生まれたばかりの長女を残して……。マリティモ・前田大然、称賛と苦悩。<Number Web> photograph by Ryohei Hayashi

ポルトガル1部のマリティモに移籍後、8月25日のCDトンデラ戦で初ゴールを挙げた。

U-22日本代表でのプレーにも変化が。

 先日行われたU-22日本代表の北中米遠征では、以前よりもゴールに向かって仕掛ける回数が増えている印象を受けた。強引にでも突破してシュートを狙うなど、得点にこだわる姿勢という点で確かな変化を感じさせた。

 その変化には「海外でFWならば、結果にこだわってやっていかないと生き残っていけない。
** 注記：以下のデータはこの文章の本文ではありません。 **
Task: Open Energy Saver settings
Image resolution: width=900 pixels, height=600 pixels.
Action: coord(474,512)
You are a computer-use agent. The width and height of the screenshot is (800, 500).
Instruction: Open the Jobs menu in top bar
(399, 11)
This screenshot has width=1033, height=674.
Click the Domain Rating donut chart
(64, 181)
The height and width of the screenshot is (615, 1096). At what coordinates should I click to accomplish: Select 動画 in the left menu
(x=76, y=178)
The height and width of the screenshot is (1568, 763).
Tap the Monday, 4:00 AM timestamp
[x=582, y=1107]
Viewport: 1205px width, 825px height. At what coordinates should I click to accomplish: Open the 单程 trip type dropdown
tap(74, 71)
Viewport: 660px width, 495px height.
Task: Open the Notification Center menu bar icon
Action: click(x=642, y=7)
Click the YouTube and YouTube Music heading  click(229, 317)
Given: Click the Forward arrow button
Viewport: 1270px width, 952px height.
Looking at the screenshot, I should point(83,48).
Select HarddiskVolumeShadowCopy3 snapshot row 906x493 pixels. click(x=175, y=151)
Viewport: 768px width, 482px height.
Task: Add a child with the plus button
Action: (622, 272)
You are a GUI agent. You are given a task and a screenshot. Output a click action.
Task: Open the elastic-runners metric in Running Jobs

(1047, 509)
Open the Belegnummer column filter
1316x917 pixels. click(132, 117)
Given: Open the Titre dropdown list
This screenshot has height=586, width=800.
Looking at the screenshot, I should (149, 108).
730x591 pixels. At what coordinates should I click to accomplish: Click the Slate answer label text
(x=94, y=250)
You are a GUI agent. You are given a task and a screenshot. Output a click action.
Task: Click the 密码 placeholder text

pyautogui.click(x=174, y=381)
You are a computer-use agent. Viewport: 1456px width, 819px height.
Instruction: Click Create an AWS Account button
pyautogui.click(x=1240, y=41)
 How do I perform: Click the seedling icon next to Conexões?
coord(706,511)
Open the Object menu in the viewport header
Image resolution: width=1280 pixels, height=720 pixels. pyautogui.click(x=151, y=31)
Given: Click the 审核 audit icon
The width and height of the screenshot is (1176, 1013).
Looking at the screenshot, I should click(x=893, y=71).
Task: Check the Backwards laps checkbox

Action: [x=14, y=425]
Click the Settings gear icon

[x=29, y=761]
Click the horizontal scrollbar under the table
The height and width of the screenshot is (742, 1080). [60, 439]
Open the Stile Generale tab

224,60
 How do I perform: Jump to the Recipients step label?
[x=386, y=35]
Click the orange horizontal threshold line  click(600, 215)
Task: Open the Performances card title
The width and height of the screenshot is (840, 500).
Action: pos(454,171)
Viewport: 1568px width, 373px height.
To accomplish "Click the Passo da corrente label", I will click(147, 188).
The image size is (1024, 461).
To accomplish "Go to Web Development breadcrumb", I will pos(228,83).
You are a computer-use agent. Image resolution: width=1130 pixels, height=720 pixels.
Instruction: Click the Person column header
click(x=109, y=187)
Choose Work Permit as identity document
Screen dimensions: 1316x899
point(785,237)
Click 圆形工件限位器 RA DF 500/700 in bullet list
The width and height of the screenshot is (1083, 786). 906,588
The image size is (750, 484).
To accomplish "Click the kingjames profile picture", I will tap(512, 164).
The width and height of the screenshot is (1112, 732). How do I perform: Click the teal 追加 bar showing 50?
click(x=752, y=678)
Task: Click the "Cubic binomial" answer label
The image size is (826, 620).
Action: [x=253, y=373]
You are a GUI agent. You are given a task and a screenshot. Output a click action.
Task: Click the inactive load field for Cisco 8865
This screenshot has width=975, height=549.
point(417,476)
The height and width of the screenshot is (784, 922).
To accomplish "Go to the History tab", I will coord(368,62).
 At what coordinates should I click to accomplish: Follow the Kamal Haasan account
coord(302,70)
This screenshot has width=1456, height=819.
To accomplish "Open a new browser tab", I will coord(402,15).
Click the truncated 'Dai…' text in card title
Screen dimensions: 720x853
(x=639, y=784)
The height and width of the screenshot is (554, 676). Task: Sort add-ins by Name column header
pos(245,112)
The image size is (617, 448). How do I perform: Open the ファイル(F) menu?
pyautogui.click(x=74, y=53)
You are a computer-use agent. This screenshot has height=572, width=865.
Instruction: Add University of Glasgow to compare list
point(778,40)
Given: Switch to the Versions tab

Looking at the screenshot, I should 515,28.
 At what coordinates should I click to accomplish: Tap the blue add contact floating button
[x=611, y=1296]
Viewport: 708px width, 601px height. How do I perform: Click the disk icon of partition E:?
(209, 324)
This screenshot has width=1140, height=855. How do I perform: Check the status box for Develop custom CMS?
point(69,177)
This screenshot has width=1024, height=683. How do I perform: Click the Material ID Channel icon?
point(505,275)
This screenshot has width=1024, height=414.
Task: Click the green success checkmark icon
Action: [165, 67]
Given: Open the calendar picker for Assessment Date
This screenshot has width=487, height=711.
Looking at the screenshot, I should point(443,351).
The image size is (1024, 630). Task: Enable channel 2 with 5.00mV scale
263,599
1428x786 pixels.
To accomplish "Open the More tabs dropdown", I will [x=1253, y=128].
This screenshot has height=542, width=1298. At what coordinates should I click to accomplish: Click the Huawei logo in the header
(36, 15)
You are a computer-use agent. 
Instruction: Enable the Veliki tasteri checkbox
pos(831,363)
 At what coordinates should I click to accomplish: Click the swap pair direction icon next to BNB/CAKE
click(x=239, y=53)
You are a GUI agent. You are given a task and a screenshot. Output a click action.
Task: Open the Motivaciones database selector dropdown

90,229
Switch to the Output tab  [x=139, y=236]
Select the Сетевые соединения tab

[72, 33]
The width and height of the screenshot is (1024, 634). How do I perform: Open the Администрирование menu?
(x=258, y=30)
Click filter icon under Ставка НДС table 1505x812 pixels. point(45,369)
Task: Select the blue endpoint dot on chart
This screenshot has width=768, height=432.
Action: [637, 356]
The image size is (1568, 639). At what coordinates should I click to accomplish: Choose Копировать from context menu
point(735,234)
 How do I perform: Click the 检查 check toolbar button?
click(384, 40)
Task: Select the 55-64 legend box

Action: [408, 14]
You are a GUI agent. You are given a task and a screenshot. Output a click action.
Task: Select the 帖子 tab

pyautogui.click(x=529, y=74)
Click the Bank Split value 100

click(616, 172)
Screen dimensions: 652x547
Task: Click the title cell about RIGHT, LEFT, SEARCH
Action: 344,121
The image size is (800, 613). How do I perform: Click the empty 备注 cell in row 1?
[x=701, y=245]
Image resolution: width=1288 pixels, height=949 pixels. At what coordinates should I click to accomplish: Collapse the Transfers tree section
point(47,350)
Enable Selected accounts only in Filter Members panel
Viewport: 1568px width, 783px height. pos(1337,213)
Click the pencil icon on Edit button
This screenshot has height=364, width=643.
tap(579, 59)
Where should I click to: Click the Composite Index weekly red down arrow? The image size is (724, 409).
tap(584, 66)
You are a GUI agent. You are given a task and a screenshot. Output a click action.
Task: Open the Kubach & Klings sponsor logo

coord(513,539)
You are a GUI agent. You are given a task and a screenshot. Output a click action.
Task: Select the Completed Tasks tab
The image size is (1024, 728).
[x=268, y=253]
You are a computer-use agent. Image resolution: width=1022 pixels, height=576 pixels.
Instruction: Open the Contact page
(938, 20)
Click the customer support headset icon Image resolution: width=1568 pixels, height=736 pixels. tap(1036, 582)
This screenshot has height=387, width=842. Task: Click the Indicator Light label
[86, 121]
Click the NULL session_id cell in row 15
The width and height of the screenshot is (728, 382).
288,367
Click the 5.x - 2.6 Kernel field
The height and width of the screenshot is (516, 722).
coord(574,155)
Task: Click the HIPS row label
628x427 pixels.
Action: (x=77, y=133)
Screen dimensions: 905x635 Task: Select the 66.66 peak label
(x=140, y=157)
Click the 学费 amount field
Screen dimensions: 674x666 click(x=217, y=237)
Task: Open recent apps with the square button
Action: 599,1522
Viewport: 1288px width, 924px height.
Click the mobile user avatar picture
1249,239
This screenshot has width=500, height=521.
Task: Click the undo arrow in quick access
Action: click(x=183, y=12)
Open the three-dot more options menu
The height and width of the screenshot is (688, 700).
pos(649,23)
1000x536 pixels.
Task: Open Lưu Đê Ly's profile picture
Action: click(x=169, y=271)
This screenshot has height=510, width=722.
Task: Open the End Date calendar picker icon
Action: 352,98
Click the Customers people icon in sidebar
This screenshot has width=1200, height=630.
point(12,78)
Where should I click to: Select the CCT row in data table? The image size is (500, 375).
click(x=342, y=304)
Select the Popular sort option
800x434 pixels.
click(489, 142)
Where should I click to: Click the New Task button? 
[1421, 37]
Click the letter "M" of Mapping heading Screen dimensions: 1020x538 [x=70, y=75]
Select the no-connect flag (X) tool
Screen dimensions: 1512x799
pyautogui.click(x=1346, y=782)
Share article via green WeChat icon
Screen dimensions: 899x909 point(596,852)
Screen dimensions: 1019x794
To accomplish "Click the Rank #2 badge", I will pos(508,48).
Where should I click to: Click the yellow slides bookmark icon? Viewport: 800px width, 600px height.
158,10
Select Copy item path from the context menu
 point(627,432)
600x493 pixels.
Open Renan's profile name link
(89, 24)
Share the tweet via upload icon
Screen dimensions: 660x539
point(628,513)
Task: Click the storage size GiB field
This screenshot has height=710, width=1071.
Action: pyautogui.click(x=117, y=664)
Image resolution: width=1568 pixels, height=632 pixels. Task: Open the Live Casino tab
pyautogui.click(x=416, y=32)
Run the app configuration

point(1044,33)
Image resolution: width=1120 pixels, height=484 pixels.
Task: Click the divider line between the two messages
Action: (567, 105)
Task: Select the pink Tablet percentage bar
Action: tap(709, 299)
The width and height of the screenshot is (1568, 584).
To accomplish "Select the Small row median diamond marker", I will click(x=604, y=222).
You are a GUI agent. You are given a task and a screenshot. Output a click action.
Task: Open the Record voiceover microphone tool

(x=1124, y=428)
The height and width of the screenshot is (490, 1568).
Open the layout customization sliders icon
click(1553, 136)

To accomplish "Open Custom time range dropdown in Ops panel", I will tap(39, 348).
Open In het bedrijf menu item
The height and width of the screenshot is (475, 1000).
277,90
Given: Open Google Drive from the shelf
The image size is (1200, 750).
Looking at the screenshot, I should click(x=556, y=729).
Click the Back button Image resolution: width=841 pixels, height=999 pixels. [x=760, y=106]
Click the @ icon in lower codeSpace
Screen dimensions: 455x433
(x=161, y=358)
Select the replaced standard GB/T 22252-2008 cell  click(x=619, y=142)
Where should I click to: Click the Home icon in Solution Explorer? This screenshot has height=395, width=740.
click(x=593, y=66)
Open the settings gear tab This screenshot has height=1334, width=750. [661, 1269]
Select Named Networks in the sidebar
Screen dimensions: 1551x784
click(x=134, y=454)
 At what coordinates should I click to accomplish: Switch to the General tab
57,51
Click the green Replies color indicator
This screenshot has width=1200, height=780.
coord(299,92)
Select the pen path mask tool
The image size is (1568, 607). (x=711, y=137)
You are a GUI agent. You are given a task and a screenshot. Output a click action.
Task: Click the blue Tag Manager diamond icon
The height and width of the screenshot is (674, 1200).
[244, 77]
より大然自身もそこを意識してやっているのかなと思う」と周りの選手も口にするほど。海外に行ったことで結果への意識は強まっている。

 だが、遠征中に体調を崩したこともあって不完全なコンディションで挑んだU-22アメリカ代表戦は無得点で終了。「僕の課題はやっぱり得点力だと思う。そういうのを含めてポルトガルに行く決断をしたので、課題を克服して一皮むけるためにも試合で点を決めたい」と話していた中で、結果という面でアピールすることができず。悔しさを残して帰路につくことになった。

長女を連れて奥さんがポルトガルに来る。

 今回の遠征を終えて再び前田はポルトガルに戻った。週末にはすぐ試合が訪れることもあって、代表帰りの男がどんなパフォーマンスを見せるのかはマリティモのサポーターも注目していることだろう。

「今のチームでしっかり試合に出て点を取るというのが大事。その先は結果を残さないと生まれてこない。まずは目の前のことに専念したい」

 ポルトガルで新たな一歩を踏み出したアタッカーは、1日1日いろいろなものを吸収しながら成長を続けている。ここでの活躍が未来への準備になると信じて、いまやるべきことに取り組んでいる。

 あと少しすれば、首がすわる時期に入った長女を連れて奥さんがポルトガルに来るのだという。そうなれば、いま以上に家族の力を得て、より責任を背負って目の前の戦いに挑むことになるだろう。

 前田はマリティモの地で快速を飛ばしてピッチを翔ける。娘の生まれた日から決めた13番のユニフォームを背負って。